E’ iniziata l’indagine giudiziaria contro il padre di Neymar, che in una lettera aperta ha assicurato che tutte le sue società, legate all’affare con il Barcellona di questa estate, sono legali e pagano regolarmente le tasse in Brasile; inoltre Neymar Senior ha spiegato nel dettaglio perché il Santos sia da considerarsi un’azienda poco etica che sta cercando di screditare in tutti i modi suo figlio.
In una lettera pubblicata nel sito ufficiale di Neymar Jr il padre del giocatore lascia intendere che tutti i negoziati con il Barcellona siano stati del tutto legali. “La mancanza di etica è ciò che sta alla base del loro (Santos ndr) comportamento nei confronti di mio figlio Neymar Jr.,  ho fatto la cosa giusta quando ho firmato quel documento che ha lasciato mio figlio libero nel 2014 all’età di 22 anni”.

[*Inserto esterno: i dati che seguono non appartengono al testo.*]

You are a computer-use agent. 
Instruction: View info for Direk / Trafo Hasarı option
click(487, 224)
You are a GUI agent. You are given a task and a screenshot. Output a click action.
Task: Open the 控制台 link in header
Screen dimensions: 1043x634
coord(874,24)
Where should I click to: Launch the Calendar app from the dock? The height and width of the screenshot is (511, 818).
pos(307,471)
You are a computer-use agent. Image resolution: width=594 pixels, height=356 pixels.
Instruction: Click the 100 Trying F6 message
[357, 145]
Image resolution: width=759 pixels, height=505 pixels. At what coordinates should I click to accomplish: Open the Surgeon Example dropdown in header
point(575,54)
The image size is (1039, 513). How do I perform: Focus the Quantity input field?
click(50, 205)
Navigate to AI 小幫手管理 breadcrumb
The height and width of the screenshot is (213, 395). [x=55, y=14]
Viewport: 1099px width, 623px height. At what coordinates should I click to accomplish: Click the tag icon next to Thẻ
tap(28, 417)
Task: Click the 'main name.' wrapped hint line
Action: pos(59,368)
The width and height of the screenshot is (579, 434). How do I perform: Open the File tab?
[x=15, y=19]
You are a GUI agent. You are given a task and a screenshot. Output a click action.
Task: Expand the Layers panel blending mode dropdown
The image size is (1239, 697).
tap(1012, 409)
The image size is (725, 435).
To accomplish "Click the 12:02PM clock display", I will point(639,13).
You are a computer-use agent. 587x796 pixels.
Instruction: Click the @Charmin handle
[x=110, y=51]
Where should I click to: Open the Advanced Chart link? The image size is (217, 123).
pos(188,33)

Neymar, partita l’indagine giudiziaria su suo padre

Le dichiarazioni di Euroamericas sul caso Neymar

Secondo Euromericas Sport Marketing il padre avrebbe negato qualsiasi problema con il club del Santos fino al momento del trasferimento, ma che d’altra parte, però, per difendere la legalità delle sue imprese, ha sempre messo tutto per iscritto come da “persona prudente” in questo tipo di affari. “Chi ha lavorato con il padre di Neymar sa che chi mi ha fatto una proposta di affari e gli ho risposto di lasciare tutto per iscritto perché so che lui vuole avere tutto registrato dato che è una persona saggia”, ha dichiarato Gerardo Molina, esperto di marketing e diritto dello sport. Tutto il denaro ricevuto in Brasile sembra essere regolare come del resto le tasse sembrano essere state pagate, inoltre il padre del talento verdeoro ha dichiarato che nessuna delle società partner di Neymar possiede conti fuori del paese con persone fisiche o giuridiche. Il padre della star ha ammesso, infine, che c’è chi vuole confondere la gente del Brasile e del Barcellona, ​​dicendo che le sue aziende hanno processi aperti con l’Internal Revenue Service. Il Santos, intanto, è ancora alla ricerca di una copia del contratto che fino ad oggi gli è stata negata dalle autorità brasiliane.